We all know that New York is a very expensive city, but can the minister explain how her staffer managed to spend that much money on juice, or is this just another example of Liberals entitled to their entitlements?
Veterans Affairs June 10th, 2016
Mr. Speaker, in March 2011, Shaughn Wittman was serving in Afghanistan when an explosion blew him from a rooftop, damaging his back. Since then, he has tried everything, from physiotherapy to acupuncture to painkillers, but the pain still persists and his condition has worsened. He has dealt with Veterans Affairs now for months, trying to get his pension readjusted, but to no avail. I have brought this case to the attention of the minister on numerous occasions, but still no action has been taken.
Why is the minister turning his back on veterans like Shaughn Wittman?
Committees of the House June 8th, 2016
Mr. Speaker, I have the honour to present, in both official languages, the third report of the Standing Committee on Government Operations and Estimates, entitled “Supplementary Estimates (A) 2016-17: Vote 1a under Privy Council Office, Votes 1a and 5a under Public Works and Government Services, Votes 1a and 5a under Shared Services Canada, Votes 1a and 20a under Treasury Board Secretariat”.
Petitions May 31st, 2016
Mr. Speaker, I have the honour to present petitions circulated by the Canada Family Action Coalition that feature the signatures of several hundred Saskatchewan residents who are calling upon the government to allow for sufficient time to broadly consult, more aggressively than it has been doing, on the issues of euthanasia and physician-assisted suicide.

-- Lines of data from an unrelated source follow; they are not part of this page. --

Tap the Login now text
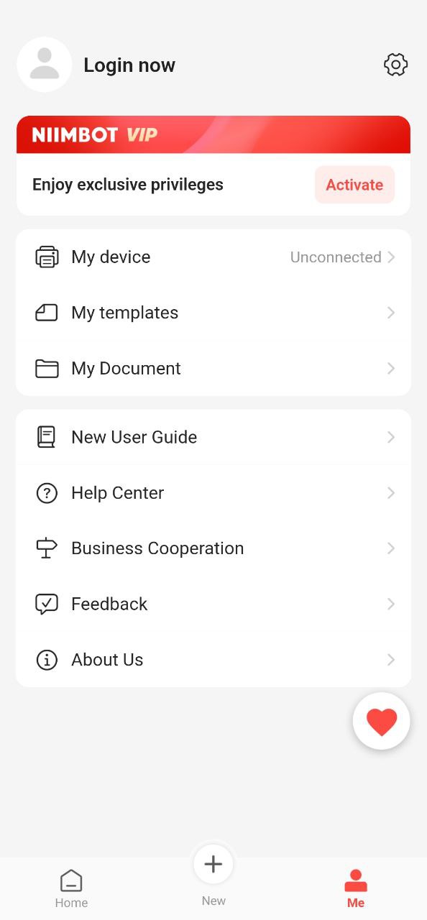 129,65
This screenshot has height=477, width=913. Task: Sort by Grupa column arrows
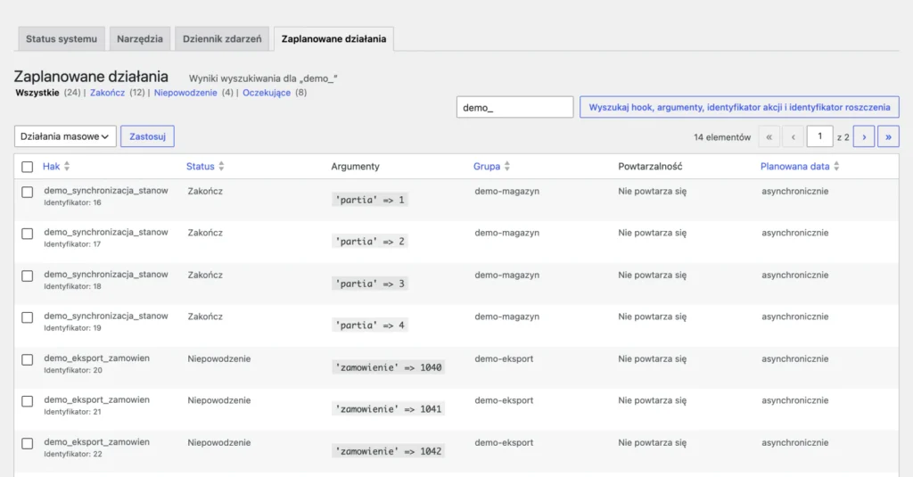click(507, 167)
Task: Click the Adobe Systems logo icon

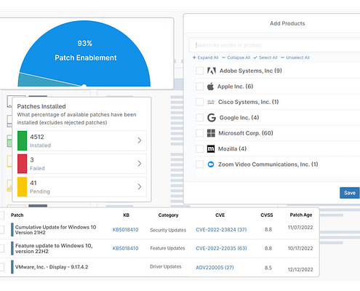Action: click(x=212, y=71)
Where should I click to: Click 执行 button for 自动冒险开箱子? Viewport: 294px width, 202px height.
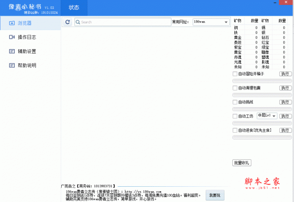(x=285, y=74)
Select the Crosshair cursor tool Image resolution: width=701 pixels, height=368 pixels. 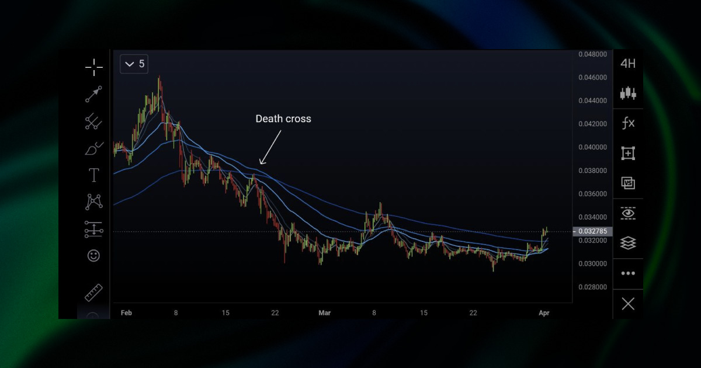point(93,67)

They also ask that the House of Commons and the members therein be stringent and serve to minimize the occurrence of euthanasia and physician-assisted suicide in Canada, enact laws that would protect the vulnerable members of our society, and that they do so today.

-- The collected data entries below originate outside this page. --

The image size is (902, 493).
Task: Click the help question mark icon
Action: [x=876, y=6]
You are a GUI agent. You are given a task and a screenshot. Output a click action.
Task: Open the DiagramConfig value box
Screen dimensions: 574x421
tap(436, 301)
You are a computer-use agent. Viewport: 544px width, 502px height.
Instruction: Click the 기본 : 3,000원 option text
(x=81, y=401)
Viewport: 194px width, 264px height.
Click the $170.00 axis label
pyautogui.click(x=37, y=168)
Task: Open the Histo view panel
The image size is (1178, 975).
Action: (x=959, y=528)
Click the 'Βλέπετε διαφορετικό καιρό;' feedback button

Committees of the House May 18th, 2016
Mr. Speaker, I have the honour to present, in both official languages, the second report of the Standing Committee on Government Operations and Estimates, entitled “Main Estimates 2016-17: Vote 1 under Canada Post Corporation, Vote 1 under Canada School of Public Service, Vote1 under Canadian Intergovernmental Conference Secretariat, Vote 1 under Canadian Transportation Accident Investigation and Safety Board, Vote 1 under Governor General, Vote 1 under Office of the Public Sector Integrity Commissioner, Vote 1 under Privy Council, Vote 1 under Public Service Commission, Votes 1 and 5 under Public Works and Government Services, Votes 1 and 5 under Shared Services Canada, Vote 1 under The Senate, Votes 1, 5, 10, 20, 25, 30 and 33 under Treasury Board Secretariat”.
Petitions May 16th, 2016
Mr. Speaker, I have a petition signed by approximately 50 Saskatchewan residents calling upon the government to rescind the proposed legislation on physician-assisted suicide.
Foreign Affairs May 13th, 2016
Mr. Speaker, yesterday, in a complete show of bipartisanship, the Conservative member for Selkirk—Interlake—Eastman stood shoulder to shoulder with both the current and former members for Mount Royal. Irwin Cotler, a man who garnered much respect from both sides of the aisle throughout his career said, “It is now the responsibility of this government to adopt this legislation”.

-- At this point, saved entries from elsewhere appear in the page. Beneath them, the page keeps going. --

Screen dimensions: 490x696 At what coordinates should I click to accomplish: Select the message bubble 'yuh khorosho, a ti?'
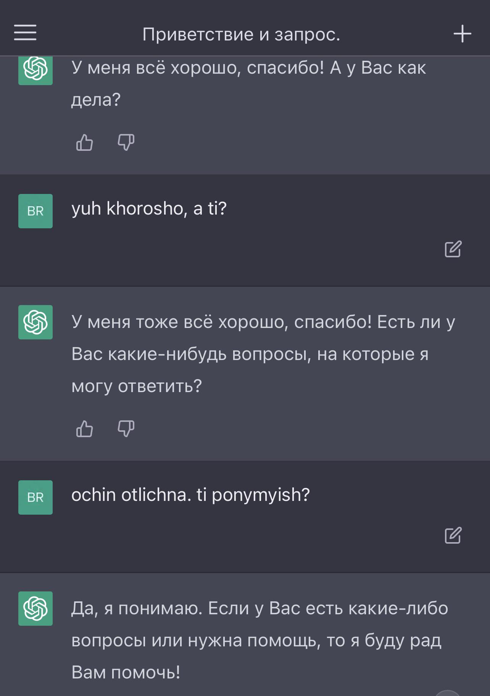pyautogui.click(x=150, y=207)
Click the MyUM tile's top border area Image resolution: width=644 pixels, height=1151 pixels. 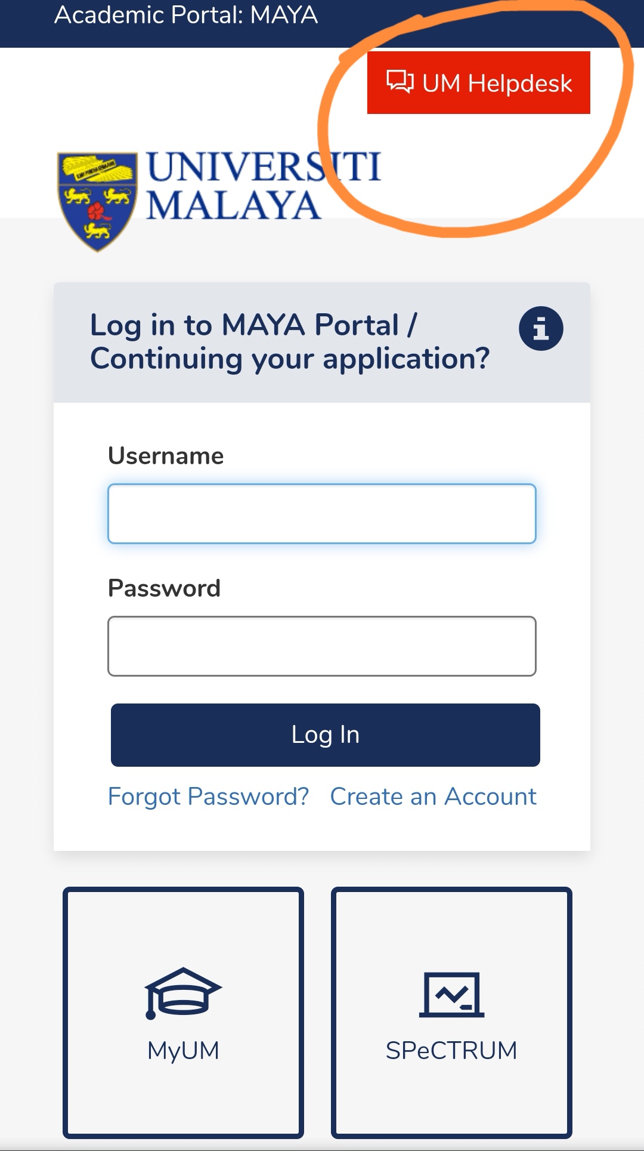click(183, 891)
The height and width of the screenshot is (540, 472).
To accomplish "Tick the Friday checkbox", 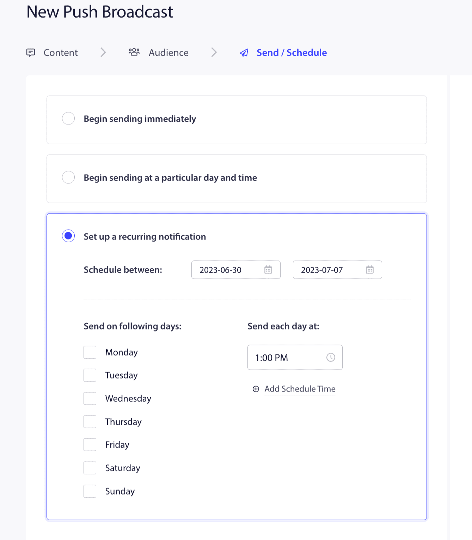I will [90, 445].
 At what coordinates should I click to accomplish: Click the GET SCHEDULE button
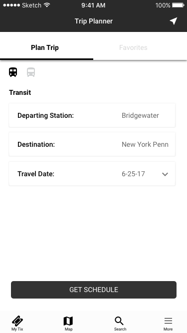[94, 290]
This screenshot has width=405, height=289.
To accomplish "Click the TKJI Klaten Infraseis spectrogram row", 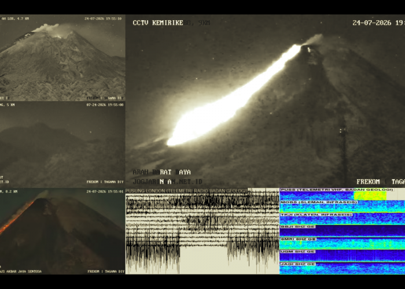I will [343, 219].
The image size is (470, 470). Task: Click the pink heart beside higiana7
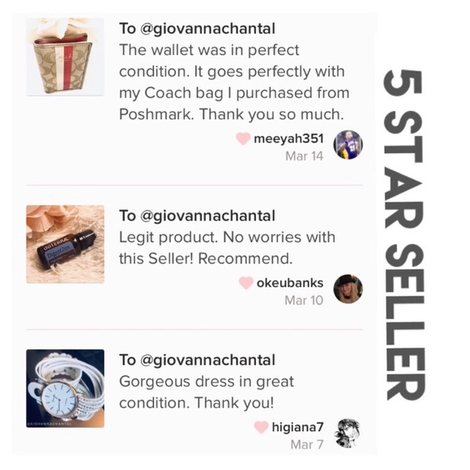coord(261,427)
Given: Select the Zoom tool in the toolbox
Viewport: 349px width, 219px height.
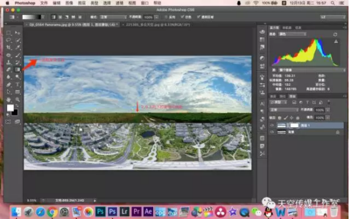Looking at the screenshot, I should [18, 100].
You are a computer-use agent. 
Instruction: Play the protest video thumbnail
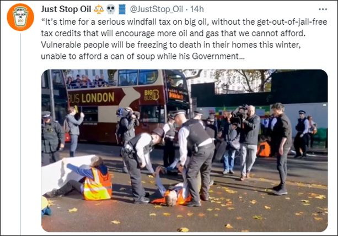coord(185,151)
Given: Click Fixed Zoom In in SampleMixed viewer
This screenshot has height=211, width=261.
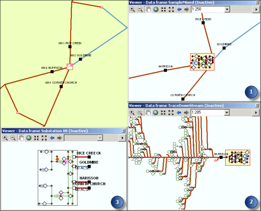Looking at the screenshot, I should (164, 9).
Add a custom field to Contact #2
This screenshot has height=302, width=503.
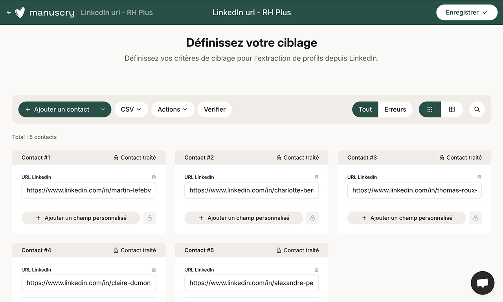coord(243,218)
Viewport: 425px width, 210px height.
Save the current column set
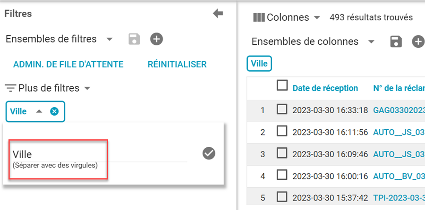pyautogui.click(x=396, y=42)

Why is the Minister of Foreign Affairs listening to the advice from Vladimir Putin instead of Irwin Cotler?
Foreign Affairs May 13th, 2016
Mr. Speaker, Sergei Magnitsky was a lawyer who, after accusing Russian officials of theft, was arrested and tortured in prison. He later died in that very prison. Since that time the United States has passed a law seeking justice for Mr. Magnitsky. In Canada, such a law was adopted by all parties until yesterday.
Why is the Minister of Foreign Affairs breaking a Liberal campaign promise by opposing justice for Sergei Magnitsky?